▶ [DATA RECORDS]:
________________________
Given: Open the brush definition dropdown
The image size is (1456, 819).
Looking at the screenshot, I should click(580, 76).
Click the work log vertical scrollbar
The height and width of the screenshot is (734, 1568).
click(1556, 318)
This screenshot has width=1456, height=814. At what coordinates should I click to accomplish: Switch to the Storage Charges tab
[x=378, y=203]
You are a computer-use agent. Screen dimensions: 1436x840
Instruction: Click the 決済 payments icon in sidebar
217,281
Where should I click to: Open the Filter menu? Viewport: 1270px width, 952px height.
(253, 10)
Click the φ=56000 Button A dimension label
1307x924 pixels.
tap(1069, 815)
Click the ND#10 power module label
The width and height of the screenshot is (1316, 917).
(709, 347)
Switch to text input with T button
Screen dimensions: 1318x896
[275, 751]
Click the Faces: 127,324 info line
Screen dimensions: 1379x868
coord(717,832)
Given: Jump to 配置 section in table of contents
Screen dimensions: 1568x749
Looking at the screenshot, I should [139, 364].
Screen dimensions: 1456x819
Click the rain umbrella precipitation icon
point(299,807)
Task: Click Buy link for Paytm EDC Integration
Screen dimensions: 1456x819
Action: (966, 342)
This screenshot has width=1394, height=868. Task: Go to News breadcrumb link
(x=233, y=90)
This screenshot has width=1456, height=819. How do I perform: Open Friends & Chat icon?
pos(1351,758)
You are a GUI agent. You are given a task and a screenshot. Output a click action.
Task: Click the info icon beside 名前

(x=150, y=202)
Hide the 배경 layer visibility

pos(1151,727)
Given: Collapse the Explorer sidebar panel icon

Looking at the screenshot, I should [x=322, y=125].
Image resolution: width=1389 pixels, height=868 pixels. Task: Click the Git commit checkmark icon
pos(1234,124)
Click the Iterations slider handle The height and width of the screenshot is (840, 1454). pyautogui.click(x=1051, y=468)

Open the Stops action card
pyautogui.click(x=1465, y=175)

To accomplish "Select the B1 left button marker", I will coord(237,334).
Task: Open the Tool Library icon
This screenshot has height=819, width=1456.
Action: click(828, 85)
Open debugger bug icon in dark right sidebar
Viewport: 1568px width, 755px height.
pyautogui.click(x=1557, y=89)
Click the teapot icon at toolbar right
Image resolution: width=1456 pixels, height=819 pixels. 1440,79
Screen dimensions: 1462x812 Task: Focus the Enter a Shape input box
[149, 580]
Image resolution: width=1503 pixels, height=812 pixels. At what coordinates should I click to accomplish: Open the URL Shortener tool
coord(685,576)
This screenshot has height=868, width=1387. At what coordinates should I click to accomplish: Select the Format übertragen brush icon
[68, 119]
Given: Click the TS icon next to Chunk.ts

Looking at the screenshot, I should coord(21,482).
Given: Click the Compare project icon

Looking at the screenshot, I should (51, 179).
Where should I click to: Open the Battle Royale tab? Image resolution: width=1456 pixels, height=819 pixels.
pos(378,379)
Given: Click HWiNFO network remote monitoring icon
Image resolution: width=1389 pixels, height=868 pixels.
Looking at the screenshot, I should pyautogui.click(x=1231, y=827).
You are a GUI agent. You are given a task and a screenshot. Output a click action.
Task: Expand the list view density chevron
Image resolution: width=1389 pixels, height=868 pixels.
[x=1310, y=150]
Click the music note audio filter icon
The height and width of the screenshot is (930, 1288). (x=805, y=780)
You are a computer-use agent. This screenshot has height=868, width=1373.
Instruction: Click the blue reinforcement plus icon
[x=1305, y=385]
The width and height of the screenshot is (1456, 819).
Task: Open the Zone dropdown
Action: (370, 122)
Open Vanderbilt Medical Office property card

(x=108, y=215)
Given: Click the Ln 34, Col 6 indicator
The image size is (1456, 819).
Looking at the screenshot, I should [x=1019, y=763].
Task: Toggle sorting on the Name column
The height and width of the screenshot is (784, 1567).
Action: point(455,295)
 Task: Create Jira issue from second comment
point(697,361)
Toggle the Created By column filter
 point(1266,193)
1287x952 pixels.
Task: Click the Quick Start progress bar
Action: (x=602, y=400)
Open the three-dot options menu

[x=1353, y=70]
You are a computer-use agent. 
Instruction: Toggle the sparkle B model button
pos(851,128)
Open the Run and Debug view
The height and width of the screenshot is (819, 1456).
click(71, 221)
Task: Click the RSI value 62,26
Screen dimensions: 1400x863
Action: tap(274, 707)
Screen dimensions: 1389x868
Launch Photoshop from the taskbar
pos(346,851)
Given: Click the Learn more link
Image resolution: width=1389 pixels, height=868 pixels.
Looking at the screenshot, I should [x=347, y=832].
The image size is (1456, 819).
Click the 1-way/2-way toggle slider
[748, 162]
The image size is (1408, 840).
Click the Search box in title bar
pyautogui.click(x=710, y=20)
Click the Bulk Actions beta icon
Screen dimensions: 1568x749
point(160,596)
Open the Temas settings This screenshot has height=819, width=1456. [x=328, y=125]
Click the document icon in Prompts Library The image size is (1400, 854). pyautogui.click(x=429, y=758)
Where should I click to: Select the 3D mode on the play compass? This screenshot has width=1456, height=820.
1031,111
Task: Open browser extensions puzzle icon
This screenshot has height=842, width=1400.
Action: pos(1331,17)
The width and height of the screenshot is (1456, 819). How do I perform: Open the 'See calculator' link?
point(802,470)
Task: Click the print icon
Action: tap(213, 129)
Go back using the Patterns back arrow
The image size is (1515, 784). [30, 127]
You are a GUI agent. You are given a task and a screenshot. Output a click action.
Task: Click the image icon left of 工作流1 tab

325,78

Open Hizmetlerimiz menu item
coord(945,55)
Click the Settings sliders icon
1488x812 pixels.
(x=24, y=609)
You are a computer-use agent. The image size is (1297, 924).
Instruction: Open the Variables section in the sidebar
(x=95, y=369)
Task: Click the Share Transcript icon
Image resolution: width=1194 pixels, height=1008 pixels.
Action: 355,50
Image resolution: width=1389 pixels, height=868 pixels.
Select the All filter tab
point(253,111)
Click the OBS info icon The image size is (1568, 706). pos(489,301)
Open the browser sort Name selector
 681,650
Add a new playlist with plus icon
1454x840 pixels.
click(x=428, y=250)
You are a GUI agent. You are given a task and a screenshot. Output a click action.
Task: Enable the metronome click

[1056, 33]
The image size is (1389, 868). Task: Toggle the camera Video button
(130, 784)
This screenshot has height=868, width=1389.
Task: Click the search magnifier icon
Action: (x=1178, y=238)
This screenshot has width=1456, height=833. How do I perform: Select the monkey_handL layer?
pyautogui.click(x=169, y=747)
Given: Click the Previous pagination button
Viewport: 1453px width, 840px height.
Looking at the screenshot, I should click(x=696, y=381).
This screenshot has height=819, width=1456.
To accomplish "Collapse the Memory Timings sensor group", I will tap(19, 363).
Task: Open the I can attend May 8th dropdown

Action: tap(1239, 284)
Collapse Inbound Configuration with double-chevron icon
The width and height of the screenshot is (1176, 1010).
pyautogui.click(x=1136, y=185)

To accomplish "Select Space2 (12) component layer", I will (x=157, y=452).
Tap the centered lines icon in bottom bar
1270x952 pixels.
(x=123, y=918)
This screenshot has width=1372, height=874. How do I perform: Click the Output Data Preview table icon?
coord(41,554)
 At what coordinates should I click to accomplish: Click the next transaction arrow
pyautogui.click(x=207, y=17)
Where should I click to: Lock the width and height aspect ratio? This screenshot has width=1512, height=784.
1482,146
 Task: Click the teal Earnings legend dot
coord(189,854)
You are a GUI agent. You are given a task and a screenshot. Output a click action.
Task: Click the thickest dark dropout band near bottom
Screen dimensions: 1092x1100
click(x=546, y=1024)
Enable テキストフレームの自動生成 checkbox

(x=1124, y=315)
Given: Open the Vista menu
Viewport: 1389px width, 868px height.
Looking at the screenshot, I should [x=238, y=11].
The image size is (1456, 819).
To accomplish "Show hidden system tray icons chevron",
________________________
▶ [INSTRUCTIONS FOR THE TASK]: Once the records have been read, print them all again exactly.

▶ [EXPECTED ANSWER]:
Given: Open the brush definition dropdown
The image size is (1456, 819).
Looking at the screenshot, I should click(580, 76).
Click the work log vertical scrollbar
The height and width of the screenshot is (734, 1568).
click(1556, 318)
This screenshot has width=1456, height=814. At what coordinates should I click to accomplish: Switch to the Storage Charges tab
[x=378, y=203]
You are a computer-use agent. Screen dimensions: 1436x840
Instruction: Click the 決済 payments icon in sidebar
217,281
Where should I click to: Open the Filter menu? Viewport: 1270px width, 952px height.
(253, 10)
Click the φ=56000 Button A dimension label
1307x924 pixels.
tap(1069, 815)
Click the ND#10 power module label
The width and height of the screenshot is (1316, 917).
(709, 347)
Switch to text input with T button
Screen dimensions: 1318x896
[275, 751]
Click the Faces: 127,324 info line
Screen dimensions: 1379x868
coord(717,832)
Given: Jump to 配置 section in table of contents
Screen dimensions: 1568x749
Looking at the screenshot, I should [139, 364].
Screen dimensions: 1456x819
Click the rain umbrella precipitation icon
point(299,807)
Task: Click Buy link for Paytm EDC Integration
Screen dimensions: 1456x819
Action: (966, 342)
This screenshot has width=1394, height=868. Task: Go to News breadcrumb link
(x=233, y=90)
This screenshot has width=1456, height=819. How do I perform: Open Friends & Chat icon?
pos(1351,758)
You are a GUI agent. You are given a task and a screenshot. Output a click action.
Task: Click the info icon beside 名前

(x=150, y=202)
Hide the 배경 layer visibility

pos(1151,727)
Given: Collapse the Explorer sidebar panel icon

Looking at the screenshot, I should [x=322, y=125].
Image resolution: width=1389 pixels, height=868 pixels. Task: Click the Git commit checkmark icon
pos(1234,124)
Click the Iterations slider handle The height and width of the screenshot is (840, 1454). pyautogui.click(x=1051, y=468)

Open the Stops action card
pyautogui.click(x=1465, y=175)

To accomplish "Select the B1 left button marker", I will coord(237,334).
Task: Open the Tool Library icon
This screenshot has height=819, width=1456.
Action: click(828, 85)
Open debugger bug icon in dark right sidebar
Viewport: 1568px width, 755px height.
pyautogui.click(x=1557, y=89)
Click the teapot icon at toolbar right
Image resolution: width=1456 pixels, height=819 pixels. 1440,79
Screen dimensions: 1462x812 Task: Focus the Enter a Shape input box
[149, 580]
Image resolution: width=1503 pixels, height=812 pixels. At what coordinates should I click to accomplish: Open the URL Shortener tool
coord(685,576)
This screenshot has height=868, width=1387. At what coordinates should I click to accomplish: Select the Format übertragen brush icon
[68, 119]
Given: Click the TS icon next to Chunk.ts

Looking at the screenshot, I should coord(21,482).
Given: Click the Compare project icon

Looking at the screenshot, I should (51, 179).
Where should I click to: Open the Battle Royale tab? Image resolution: width=1456 pixels, height=819 pixels.
pos(378,379)
Given: Click HWiNFO network remote monitoring icon
Image resolution: width=1389 pixels, height=868 pixels.
Looking at the screenshot, I should pyautogui.click(x=1231, y=827).
You are a GUI agent. You are given a task and a screenshot. Output a click action.
Task: Expand the list view density chevron
Image resolution: width=1389 pixels, height=868 pixels.
[x=1310, y=150]
Click the music note audio filter icon
The height and width of the screenshot is (930, 1288). (x=805, y=780)
You are a computer-use agent. This screenshot has height=868, width=1373.
Instruction: Click the blue reinforcement plus icon
[x=1305, y=385]
The width and height of the screenshot is (1456, 819).
Task: Open the Zone dropdown
Action: (370, 122)
Open Vanderbilt Medical Office property card

(x=108, y=215)
Given: Click the Ln 34, Col 6 indicator
The image size is (1456, 819).
Looking at the screenshot, I should [x=1019, y=763].
Task: Toggle sorting on the Name column
The height and width of the screenshot is (784, 1567).
Action: point(455,295)
 Task: Create Jira issue from second comment
point(697,361)
Toggle the Created By column filter
 point(1266,193)
1287x952 pixels.
Task: Click the Quick Start progress bar
Action: (x=602, y=400)
Open the three-dot options menu

[x=1353, y=70]
You are a computer-use agent. 
Instruction: Toggle the sparkle B model button
pos(851,128)
Open the Run and Debug view
The height and width of the screenshot is (819, 1456).
click(71, 221)
Task: Click the RSI value 62,26
Screen dimensions: 1400x863
Action: tap(274, 707)
Screen dimensions: 1389x868
Launch Photoshop from the taskbar
pos(346,851)
Given: Click the Learn more link
Image resolution: width=1389 pixels, height=868 pixels.
Looking at the screenshot, I should [x=347, y=832].
The image size is (1456, 819).
Click the 1-way/2-way toggle slider
[748, 162]
The image size is (1408, 840).
Click the Search box in title bar
pyautogui.click(x=710, y=20)
Click the Bulk Actions beta icon
Screen dimensions: 1568x749
point(160,596)
Open the Temas settings This screenshot has height=819, width=1456. [x=328, y=125]
Click the document icon in Prompts Library The image size is (1400, 854). pyautogui.click(x=429, y=758)
Where should I click to: Select the 3D mode on the play compass? This screenshot has width=1456, height=820.
1031,111
Task: Open browser extensions puzzle icon
This screenshot has height=842, width=1400.
Action: pos(1331,17)
The width and height of the screenshot is (1456, 819). How do I perform: Open the 'See calculator' link?
point(802,470)
Task: Click the print icon
Action: tap(213, 129)
Go back using the Patterns back arrow
The image size is (1515, 784). [30, 127]
You are a GUI agent. You are given a task and a screenshot. Output a click action.
Task: Click the image icon left of 工作流1 tab

325,78

Open Hizmetlerimiz menu item
coord(945,55)
Click the Settings sliders icon
1488x812 pixels.
(x=24, y=609)
You are a computer-use agent. The image size is (1297, 924).
Instruction: Open the Variables section in the sidebar
(x=95, y=369)
Task: Click the Share Transcript icon
Image resolution: width=1194 pixels, height=1008 pixels.
Action: 355,50
Image resolution: width=1389 pixels, height=868 pixels.
Select the All filter tab
point(253,111)
Click the OBS info icon The image size is (1568, 706). pos(489,301)
Open the browser sort Name selector
 681,650
Add a new playlist with plus icon
1454x840 pixels.
click(x=428, y=250)
You are a GUI agent. You are given a task and a screenshot. Output a click action.
Task: Enable the metronome click

[1056, 33]
The image size is (1389, 868). Task: Toggle the camera Video button
(130, 784)
This screenshot has height=868, width=1389.
Task: Click the search magnifier icon
Action: (x=1178, y=238)
This screenshot has width=1456, height=833. How do I perform: Select the monkey_handL layer?
pyautogui.click(x=169, y=747)
Given: Click the Previous pagination button
Viewport: 1453px width, 840px height.
Looking at the screenshot, I should click(x=696, y=381).
This screenshot has height=819, width=1456.
To accomplish "Collapse the Memory Timings sensor group", I will tap(19, 363).
Task: Open the I can attend May 8th dropdown

Action: tap(1239, 284)
Collapse Inbound Configuration with double-chevron icon
The width and height of the screenshot is (1176, 1010).
pyautogui.click(x=1136, y=185)

To accomplish "Select Space2 (12) component layer", I will (x=157, y=452).
Tap the centered lines icon in bottom bar
1270x952 pixels.
(x=123, y=918)
This screenshot has width=1372, height=874. How do I perform: Click the Output Data Preview table icon?
coord(41,554)
 At what coordinates should I click to accomplish: Click the next transaction arrow
pyautogui.click(x=207, y=17)
Where should I click to: Lock the width and height aspect ratio? This screenshot has width=1512, height=784.
1482,146
 Task: Click the teal Earnings legend dot
coord(189,854)
You are a GUI agent. You are given a task and a screenshot. Output a click action.
Task: Click the thickest dark dropout band near bottom
Screen dimensions: 1092x1100
click(x=546, y=1024)
Enable テキストフレームの自動生成 checkbox

(x=1124, y=315)
Given: Open the Vista menu
Viewport: 1389px width, 868px height.
Looking at the screenshot, I should [x=238, y=11].
The image size is (1456, 819).
To accomplish "Show hidden system tray icons chevron",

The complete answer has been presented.